[Collected data entries]
'''

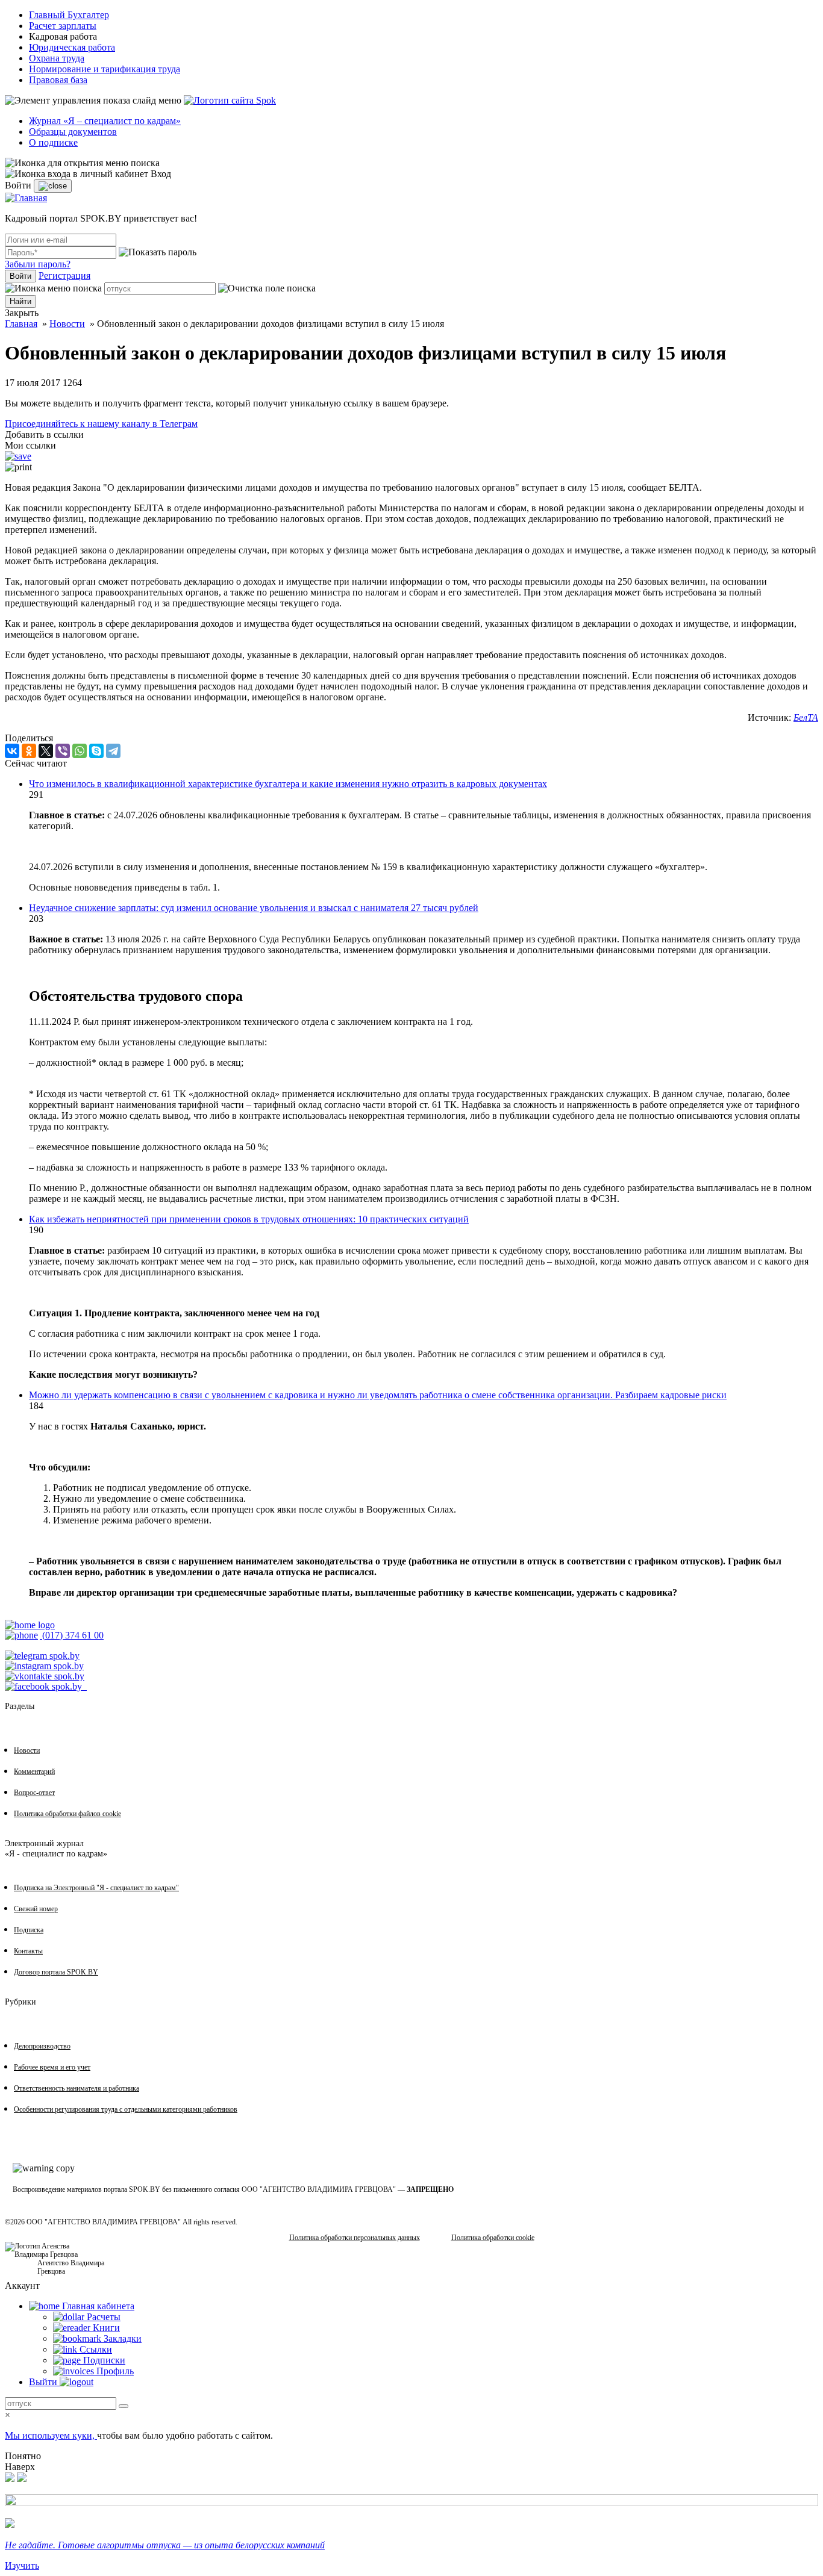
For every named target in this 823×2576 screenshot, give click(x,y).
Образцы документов (73, 131)
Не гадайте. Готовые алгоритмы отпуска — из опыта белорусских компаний (165, 2545)
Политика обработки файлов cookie (67, 1813)
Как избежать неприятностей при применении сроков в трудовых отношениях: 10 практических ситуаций (249, 1219)
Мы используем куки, (51, 2435)
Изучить (22, 2565)
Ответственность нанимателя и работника (76, 2088)
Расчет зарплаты (62, 25)
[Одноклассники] (29, 751)
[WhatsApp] (79, 751)
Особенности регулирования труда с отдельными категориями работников (125, 2109)
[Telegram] (113, 751)
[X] (46, 751)
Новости (67, 324)
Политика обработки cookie (492, 2237)
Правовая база (58, 80)
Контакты (28, 1951)
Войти (20, 276)
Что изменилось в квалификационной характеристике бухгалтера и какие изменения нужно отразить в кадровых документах (288, 784)
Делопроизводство (42, 2046)
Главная (21, 324)
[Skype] (96, 751)
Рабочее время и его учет (52, 2067)
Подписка (28, 1930)
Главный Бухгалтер (69, 15)
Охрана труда (56, 58)
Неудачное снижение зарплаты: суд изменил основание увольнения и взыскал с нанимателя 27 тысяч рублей (253, 908)
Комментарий (34, 1771)
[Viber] (62, 751)
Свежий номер (36, 1909)
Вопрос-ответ (34, 1792)
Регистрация (64, 275)
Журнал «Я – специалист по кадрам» (105, 121)
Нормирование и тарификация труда (104, 69)
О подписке (53, 142)
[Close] (53, 186)
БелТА (805, 717)
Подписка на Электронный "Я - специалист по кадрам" (96, 1888)
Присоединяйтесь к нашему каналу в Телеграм (101, 423)
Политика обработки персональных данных (354, 2237)
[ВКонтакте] (12, 751)
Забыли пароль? (37, 264)
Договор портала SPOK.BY (56, 1972)
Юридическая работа (72, 47)
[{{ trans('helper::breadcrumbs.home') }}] (30, 1625)
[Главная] (26, 198)
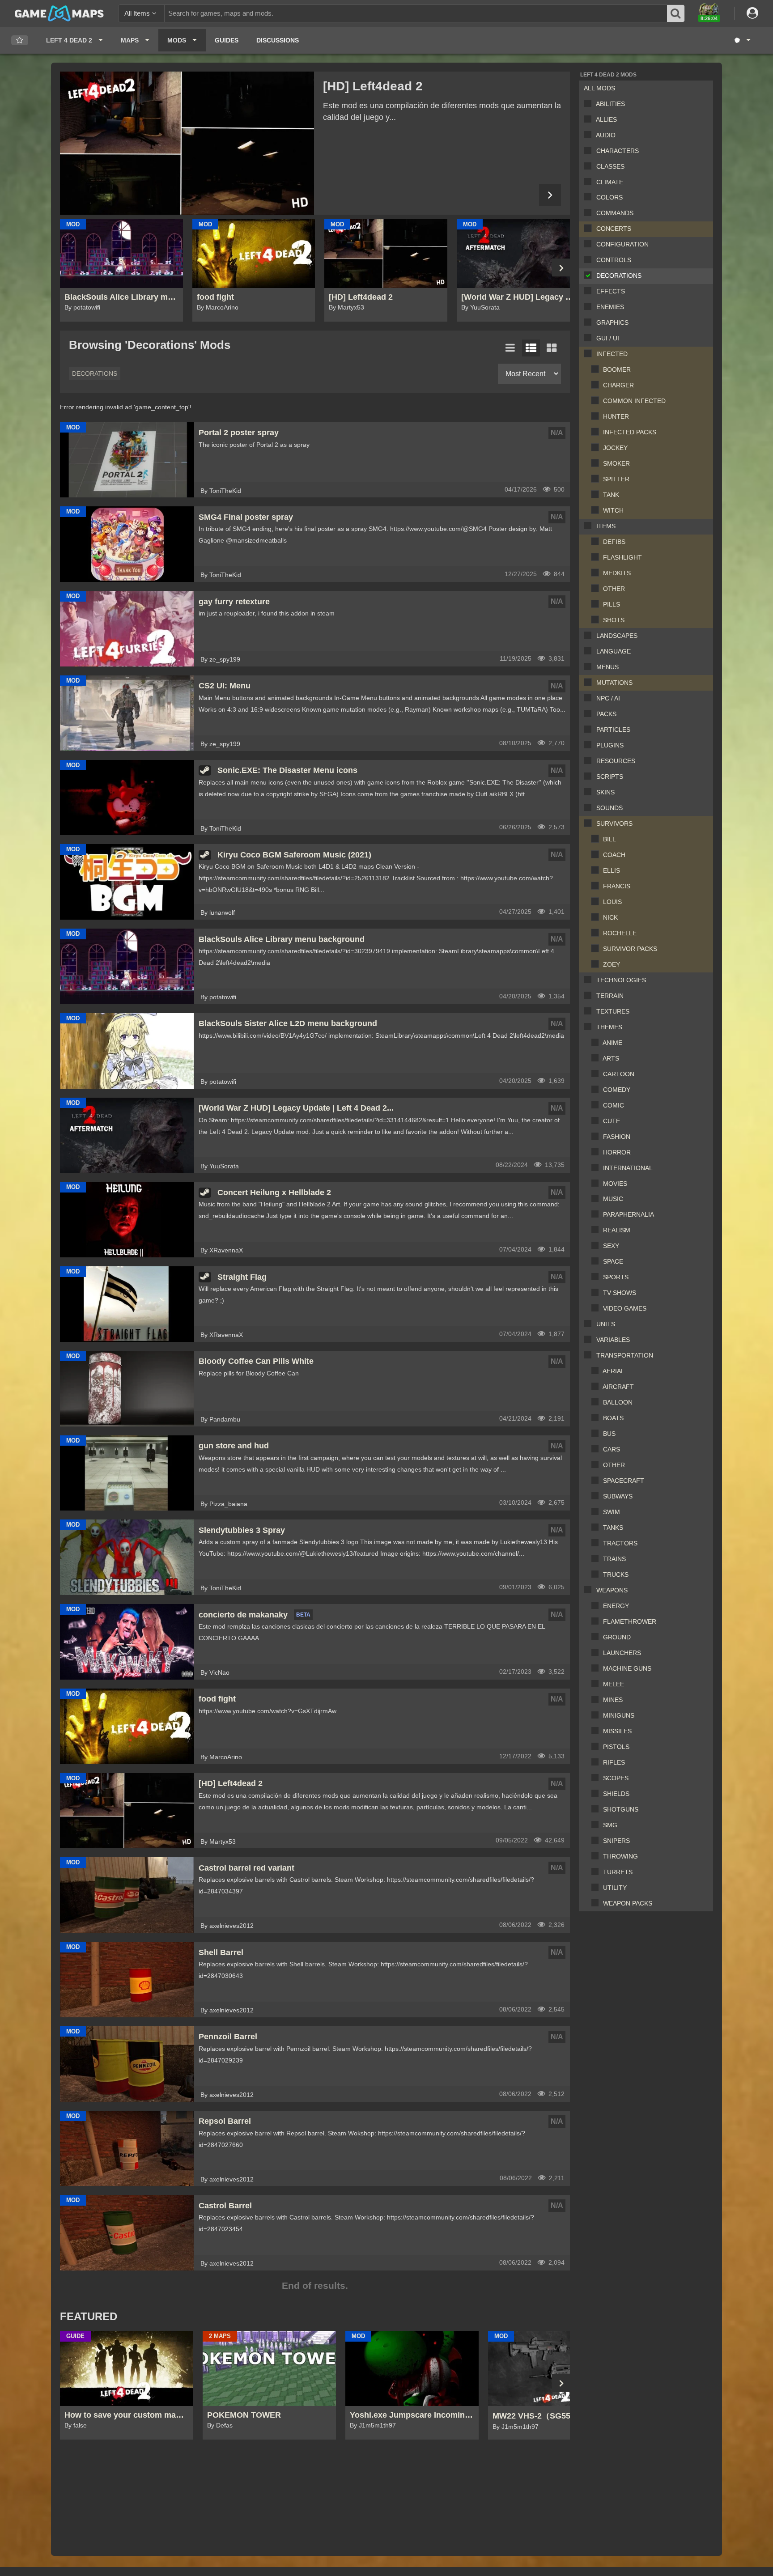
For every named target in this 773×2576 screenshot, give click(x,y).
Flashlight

'''

Your instructions: Pictures are to be omitted. The lines from the line holding "Юридическая работа (72, 47)" through the closing line of the data above are to be set down exactly, and nothing more.

Answer box:
Юридическая работа (72, 47)
[{{ trans('helper::breadcrumbs.home') }}] (30, 1625)
[Главная] (26, 198)
For every named target in this 773×2576 screenshot, give click(x,y).
Flashlight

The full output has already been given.